The same few governments– heavily influenced by vested interests at home keen to continue to export and promote unhealthy products unhindered – insisted on kicking out specifics of policy measures known to be effective, and not to change anything about the access enjoyed by lobbyists for unhealthy commodities. And although the majority of countries do seem to want to change today’s twisted rules of the game, hardly any were prepared to make it a ‘red line’ issue. We don’t know what happens behind the scenes, but perhaps there are some insights in the reporting of the pressure applied at the World Health Assembly this May on a Resolution on infant feeding.
Which brings us to the last bone of contention in the negotiations of the NCD Declaration: TRIPS (widely used flexibilities in intellectual property rules on essential medicines which governments are allowed to use to safeguard public health). The NCD Declaration isn’t the main event here – agreement first needs to be reached for the Political Declaration on Ending Tuberculosis, to be signed at another HLM the day before. The fight, unsurprisingly, is between those countries who count on these flexibilities to make life-saving medicines available that would be otherwise unaffordable, and those who want to see these flexibilities weakened. But it is not only the “G77” group of countries – low and middle income including the BRICS group – that count on these flexibilities. Even Germany has used them. But despite numerous UN resolutions having repeatedly reaffirmed the TRIPS rights, including the Political Declarations from the UN HLMs on HIV in 2006, 2011 and 2016, the previous UN HLM on NCDs in 2011 and in the SDGs, this is the most contentious issue which is now holding up two sets of negotiations. An omission of TRIPS here threatens to dilute previous agreements which are vitally important for ensuring access to lifesaving medicines, especially for people in developing countries.
Having followed the negotiations, it is particularly striking that a very large majority of governments are wholeheartedly and genuinely committed to improving public health, and are well aware that it makes economic sense to prevent NCDs as far as possible, and ensure fair access to healthcare for everyone. The voices seeking to disrupt, delay, block and even roll back progress are actually only a tiny minority.
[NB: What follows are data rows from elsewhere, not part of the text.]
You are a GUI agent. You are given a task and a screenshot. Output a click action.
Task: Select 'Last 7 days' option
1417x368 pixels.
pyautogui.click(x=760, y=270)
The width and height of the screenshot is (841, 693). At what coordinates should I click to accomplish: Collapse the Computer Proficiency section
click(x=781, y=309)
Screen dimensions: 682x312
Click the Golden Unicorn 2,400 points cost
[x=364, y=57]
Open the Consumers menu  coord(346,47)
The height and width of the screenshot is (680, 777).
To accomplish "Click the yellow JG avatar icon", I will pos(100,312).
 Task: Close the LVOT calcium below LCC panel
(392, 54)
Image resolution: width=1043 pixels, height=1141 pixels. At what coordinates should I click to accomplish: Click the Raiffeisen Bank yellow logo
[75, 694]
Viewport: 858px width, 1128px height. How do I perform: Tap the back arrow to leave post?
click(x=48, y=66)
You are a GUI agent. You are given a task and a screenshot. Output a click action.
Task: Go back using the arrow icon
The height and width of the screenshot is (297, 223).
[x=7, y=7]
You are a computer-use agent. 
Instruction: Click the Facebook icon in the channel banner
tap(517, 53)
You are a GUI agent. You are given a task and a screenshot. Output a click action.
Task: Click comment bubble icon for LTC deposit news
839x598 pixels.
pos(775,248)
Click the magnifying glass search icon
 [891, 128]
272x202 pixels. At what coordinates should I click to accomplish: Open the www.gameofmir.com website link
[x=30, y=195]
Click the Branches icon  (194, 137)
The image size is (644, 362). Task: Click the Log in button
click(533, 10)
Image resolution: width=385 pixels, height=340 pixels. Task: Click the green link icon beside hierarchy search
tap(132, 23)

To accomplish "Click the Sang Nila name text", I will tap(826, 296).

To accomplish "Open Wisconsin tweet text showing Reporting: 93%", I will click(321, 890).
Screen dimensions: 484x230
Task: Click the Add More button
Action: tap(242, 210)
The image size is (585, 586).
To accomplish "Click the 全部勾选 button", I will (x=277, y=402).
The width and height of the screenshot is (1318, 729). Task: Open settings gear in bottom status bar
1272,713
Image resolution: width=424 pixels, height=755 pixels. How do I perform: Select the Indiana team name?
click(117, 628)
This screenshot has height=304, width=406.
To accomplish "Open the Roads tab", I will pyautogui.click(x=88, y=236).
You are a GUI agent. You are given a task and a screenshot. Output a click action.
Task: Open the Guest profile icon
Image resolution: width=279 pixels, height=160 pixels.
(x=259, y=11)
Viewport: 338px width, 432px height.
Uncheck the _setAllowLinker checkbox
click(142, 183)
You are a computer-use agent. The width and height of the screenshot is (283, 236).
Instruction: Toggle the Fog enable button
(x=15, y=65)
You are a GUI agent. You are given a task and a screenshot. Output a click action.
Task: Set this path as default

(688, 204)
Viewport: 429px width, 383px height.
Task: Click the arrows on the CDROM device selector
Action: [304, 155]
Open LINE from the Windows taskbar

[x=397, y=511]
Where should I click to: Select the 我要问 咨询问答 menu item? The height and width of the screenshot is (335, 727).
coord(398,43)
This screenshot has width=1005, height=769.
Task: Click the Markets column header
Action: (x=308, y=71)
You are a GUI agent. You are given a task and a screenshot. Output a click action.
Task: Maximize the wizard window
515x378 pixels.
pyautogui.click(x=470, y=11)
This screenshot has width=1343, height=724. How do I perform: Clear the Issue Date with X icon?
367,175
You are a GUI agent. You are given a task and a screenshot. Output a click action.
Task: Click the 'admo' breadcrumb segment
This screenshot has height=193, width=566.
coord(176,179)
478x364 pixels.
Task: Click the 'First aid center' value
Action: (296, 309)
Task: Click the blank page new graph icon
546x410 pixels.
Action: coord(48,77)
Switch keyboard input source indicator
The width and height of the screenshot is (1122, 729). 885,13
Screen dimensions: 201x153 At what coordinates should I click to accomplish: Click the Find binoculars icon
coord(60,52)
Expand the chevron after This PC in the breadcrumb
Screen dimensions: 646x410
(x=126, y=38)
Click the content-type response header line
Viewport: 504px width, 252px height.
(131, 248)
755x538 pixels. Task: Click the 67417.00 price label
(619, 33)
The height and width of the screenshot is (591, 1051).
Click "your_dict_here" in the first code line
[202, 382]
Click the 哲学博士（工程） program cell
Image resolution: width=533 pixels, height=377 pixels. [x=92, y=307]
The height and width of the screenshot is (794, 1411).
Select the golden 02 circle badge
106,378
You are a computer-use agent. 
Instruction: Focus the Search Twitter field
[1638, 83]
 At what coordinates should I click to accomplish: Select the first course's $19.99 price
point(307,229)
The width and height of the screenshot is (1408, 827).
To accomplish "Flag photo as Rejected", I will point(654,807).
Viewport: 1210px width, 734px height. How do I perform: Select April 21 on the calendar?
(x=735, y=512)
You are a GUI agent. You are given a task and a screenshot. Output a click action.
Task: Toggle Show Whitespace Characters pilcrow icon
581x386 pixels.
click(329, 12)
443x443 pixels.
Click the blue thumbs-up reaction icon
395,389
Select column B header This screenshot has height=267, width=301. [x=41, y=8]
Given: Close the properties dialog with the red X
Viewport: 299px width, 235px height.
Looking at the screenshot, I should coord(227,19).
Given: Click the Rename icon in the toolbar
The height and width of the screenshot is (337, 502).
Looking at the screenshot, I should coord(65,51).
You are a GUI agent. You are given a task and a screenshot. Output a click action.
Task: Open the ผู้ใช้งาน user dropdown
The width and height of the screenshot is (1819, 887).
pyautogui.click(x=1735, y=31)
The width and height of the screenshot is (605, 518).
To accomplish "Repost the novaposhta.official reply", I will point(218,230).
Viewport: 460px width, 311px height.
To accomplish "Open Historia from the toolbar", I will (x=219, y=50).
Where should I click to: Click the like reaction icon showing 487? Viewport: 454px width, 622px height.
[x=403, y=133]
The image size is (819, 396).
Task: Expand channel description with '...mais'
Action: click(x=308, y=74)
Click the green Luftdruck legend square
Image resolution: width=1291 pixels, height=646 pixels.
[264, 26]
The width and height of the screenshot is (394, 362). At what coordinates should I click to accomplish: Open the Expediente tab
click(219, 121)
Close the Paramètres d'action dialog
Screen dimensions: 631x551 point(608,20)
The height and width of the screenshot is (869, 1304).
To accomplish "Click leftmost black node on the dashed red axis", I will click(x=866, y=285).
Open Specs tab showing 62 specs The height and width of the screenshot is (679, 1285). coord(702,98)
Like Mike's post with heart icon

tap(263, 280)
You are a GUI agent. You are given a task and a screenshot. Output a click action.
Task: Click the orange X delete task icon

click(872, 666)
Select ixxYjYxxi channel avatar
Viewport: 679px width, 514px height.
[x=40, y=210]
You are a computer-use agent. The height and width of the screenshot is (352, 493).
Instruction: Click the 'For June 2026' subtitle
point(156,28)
For the many countries, NGOs and people living with NCDs who will be disappointed by a non-committal Political Declaration from the 2018 HLM, this moment should be used to gather momentum. Dozens of Heads of State and Government who will attend can showcase their leadership and experiences of policies that are working to prevent and treat the NCD epidemic. The evidence base is incontrovertible and inspiring: the Best Buys and measures recommended by the WHO work. The recipe for success is known and is shown to be effective on all continents, in different resource settings.
Taking action on NCDs will save money as well as lives, accelerate sustainable development and is vital for Universal Health Coverage. Civil society organisations and networks will keep watching implementation and keep pushing to make sure this momentum becomes unstoppable.